## PROBLEM DETAILS
Quote verbatim the section of the material beginning with the line that contains "Open the hamburger" and ending with the line that contains "Click the list", including both of those lines.

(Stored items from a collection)
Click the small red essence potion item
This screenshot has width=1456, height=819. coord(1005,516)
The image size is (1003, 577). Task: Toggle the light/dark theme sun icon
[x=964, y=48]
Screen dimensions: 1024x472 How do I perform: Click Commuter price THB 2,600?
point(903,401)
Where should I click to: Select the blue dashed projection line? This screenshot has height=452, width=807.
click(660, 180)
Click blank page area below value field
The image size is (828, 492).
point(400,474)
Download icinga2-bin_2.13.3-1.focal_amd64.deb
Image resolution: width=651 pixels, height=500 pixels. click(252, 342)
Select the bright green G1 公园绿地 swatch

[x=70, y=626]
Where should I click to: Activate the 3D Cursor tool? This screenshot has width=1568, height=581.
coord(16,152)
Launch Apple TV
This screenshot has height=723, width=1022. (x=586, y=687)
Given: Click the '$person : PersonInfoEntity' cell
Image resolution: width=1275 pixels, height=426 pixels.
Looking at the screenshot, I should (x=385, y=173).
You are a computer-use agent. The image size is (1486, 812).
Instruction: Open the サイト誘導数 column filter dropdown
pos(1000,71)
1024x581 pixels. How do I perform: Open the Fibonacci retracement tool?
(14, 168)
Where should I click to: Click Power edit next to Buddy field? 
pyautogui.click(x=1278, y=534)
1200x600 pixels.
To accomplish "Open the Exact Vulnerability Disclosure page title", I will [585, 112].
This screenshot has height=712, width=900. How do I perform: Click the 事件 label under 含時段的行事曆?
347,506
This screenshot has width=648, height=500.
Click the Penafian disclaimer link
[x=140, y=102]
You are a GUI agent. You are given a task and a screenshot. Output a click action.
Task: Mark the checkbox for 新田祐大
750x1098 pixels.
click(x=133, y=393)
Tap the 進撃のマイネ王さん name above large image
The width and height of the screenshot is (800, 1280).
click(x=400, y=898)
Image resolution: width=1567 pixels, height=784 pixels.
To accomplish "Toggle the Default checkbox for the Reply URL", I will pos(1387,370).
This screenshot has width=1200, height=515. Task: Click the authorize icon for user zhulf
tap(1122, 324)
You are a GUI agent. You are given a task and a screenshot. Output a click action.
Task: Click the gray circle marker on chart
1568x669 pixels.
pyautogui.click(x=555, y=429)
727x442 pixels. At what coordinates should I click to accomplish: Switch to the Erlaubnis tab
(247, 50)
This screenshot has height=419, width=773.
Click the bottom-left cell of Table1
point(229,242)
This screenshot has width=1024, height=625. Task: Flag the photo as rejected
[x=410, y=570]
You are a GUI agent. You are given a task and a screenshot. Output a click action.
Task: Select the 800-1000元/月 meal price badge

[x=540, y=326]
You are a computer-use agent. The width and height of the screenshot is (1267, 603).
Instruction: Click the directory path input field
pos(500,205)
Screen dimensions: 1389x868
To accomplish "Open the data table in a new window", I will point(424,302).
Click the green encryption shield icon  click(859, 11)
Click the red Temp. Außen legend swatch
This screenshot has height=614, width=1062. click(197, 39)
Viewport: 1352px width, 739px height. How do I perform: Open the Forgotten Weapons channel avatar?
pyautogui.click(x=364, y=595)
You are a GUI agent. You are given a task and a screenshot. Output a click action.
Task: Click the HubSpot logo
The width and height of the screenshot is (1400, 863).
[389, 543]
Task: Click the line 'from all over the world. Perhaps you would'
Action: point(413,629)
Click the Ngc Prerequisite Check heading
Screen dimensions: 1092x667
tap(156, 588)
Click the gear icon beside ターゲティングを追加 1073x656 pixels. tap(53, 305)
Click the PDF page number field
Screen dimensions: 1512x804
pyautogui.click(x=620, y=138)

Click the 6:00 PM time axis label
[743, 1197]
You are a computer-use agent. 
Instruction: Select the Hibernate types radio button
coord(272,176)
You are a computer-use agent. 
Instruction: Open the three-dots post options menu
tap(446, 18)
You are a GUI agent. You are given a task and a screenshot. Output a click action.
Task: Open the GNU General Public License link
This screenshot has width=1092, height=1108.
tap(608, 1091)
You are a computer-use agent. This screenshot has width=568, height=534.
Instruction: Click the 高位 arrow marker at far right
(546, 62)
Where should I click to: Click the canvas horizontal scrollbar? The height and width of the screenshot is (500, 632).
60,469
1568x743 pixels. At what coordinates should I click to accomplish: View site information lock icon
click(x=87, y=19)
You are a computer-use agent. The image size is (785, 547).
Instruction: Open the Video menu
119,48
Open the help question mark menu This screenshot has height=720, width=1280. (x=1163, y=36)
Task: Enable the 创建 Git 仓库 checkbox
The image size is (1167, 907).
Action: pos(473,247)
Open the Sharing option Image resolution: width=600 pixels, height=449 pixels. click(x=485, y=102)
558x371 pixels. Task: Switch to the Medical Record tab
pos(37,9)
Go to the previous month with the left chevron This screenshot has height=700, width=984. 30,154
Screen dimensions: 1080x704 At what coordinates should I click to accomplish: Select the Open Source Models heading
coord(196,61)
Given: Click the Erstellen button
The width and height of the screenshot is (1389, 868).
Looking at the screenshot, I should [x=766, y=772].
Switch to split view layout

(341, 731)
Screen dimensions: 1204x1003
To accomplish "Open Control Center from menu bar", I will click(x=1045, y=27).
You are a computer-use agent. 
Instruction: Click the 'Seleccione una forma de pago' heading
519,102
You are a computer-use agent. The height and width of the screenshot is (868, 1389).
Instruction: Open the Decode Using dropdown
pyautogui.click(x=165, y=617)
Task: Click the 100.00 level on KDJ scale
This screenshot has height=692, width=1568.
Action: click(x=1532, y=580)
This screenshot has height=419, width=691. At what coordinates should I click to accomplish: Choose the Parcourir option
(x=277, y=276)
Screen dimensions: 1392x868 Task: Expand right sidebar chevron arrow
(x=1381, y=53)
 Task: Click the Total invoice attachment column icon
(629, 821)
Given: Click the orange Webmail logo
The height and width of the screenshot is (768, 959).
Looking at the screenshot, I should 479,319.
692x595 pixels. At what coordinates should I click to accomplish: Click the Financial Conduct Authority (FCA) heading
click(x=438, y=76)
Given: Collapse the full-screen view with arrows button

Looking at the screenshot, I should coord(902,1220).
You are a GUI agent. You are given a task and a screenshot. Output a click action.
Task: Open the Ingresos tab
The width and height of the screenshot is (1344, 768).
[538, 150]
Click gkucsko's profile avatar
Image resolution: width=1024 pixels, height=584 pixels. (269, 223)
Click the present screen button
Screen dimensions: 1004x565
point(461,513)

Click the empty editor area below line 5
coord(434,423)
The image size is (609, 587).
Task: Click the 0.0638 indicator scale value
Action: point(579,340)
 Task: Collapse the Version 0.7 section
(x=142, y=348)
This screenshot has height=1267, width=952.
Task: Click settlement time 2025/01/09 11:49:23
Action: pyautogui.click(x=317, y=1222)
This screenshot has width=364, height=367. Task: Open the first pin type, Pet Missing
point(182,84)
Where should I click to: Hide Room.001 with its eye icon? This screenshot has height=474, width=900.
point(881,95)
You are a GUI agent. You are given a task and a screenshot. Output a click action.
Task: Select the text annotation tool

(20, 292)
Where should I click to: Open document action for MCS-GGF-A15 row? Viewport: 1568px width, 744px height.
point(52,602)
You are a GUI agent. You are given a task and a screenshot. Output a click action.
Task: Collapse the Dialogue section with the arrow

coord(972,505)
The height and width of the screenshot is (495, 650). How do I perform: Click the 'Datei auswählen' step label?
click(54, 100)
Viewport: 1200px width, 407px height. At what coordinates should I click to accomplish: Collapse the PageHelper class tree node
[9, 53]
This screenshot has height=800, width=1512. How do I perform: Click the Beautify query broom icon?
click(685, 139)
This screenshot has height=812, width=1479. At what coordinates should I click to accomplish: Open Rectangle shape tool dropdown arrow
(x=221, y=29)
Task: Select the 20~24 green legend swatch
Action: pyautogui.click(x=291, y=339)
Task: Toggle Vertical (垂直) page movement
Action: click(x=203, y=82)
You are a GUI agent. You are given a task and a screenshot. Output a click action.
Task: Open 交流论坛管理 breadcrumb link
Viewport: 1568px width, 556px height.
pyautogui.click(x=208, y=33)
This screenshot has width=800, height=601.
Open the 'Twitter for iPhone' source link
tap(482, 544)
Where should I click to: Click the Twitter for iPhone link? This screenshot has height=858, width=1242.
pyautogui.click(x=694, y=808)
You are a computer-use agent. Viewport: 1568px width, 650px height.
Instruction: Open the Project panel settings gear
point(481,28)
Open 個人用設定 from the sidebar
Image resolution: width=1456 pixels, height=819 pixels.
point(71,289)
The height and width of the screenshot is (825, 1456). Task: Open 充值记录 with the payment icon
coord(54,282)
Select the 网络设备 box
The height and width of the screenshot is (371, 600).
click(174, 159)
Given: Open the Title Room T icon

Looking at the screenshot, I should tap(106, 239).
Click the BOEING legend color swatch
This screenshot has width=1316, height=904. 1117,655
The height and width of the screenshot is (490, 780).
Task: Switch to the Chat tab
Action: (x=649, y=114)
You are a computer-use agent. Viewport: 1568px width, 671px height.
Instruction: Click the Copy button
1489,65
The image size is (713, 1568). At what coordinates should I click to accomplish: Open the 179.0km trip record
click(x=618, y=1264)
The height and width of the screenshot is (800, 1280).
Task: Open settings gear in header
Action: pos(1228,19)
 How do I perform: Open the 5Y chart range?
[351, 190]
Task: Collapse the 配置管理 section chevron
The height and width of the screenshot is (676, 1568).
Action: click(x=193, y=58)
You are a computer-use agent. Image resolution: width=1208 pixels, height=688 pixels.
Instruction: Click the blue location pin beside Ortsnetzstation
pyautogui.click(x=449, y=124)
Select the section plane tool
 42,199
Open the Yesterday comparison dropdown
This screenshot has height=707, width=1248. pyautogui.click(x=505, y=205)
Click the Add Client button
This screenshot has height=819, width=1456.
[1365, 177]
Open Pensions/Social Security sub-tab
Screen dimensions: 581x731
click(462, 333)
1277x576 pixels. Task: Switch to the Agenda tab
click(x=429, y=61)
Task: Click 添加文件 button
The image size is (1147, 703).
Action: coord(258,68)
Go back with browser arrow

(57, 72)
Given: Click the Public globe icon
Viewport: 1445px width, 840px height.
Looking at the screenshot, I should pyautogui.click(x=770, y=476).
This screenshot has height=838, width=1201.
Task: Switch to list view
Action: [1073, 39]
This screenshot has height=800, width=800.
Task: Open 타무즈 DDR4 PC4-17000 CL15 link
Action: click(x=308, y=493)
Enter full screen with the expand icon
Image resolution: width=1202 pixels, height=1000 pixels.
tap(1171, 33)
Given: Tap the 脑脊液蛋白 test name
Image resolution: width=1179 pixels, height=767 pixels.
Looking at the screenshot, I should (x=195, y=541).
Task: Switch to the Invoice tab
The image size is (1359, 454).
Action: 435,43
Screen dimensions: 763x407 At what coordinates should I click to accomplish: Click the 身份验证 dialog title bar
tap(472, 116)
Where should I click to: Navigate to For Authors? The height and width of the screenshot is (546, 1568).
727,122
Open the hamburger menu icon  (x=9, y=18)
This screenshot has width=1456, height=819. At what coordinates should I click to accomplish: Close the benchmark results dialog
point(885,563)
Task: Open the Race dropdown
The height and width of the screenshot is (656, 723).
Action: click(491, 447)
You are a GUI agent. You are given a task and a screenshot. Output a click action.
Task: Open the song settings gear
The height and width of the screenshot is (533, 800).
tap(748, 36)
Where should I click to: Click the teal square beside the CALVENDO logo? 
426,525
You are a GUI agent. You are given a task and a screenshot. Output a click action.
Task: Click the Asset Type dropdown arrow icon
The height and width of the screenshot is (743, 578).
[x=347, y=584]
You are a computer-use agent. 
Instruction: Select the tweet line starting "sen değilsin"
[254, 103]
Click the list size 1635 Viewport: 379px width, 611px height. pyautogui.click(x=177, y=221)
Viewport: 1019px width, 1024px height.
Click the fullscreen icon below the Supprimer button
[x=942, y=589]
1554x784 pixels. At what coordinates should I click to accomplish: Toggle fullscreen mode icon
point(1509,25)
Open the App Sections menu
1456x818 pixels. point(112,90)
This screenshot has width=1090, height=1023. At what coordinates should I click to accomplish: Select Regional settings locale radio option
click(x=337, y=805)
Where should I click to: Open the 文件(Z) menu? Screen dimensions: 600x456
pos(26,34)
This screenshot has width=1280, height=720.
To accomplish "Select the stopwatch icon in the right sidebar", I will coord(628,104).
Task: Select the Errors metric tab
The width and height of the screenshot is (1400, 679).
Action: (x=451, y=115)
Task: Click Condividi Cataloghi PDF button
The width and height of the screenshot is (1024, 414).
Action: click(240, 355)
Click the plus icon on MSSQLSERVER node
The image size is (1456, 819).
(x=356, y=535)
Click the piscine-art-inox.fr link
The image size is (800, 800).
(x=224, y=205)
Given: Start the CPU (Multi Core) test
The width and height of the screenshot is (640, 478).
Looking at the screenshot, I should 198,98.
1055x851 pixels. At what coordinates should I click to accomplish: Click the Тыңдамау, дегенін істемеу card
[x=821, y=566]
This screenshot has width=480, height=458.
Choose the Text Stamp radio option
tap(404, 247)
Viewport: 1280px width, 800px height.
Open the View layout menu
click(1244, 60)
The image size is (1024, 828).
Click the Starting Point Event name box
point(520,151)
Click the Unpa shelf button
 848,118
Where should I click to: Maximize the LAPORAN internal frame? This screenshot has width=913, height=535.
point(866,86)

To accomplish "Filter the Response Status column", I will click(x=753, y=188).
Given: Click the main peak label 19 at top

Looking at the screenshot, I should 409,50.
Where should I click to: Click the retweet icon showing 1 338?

## TASK SOLUTION
Open the hamburger menu icon  (x=9, y=18)
This screenshot has width=1456, height=819. At what coordinates should I click to accomplish: Close the benchmark results dialog
point(885,563)
Task: Open the Race dropdown
The height and width of the screenshot is (656, 723).
Action: click(491, 447)
You are a GUI agent. You are given a task and a screenshot. Output a click action.
Task: Open the song settings gear
The height and width of the screenshot is (533, 800).
tap(748, 36)
Where should I click to: Click the teal square beside the CALVENDO logo? 
426,525
You are a GUI agent. You are given a task and a screenshot. Output a click action.
Task: Click the Asset Type dropdown arrow icon
The height and width of the screenshot is (743, 578).
[x=347, y=584]
You are a computer-use agent. 
Instruction: Select the tweet line starting "sen değilsin"
[254, 103]
Click the list size 1635 Viewport: 379px width, 611px height. pyautogui.click(x=177, y=221)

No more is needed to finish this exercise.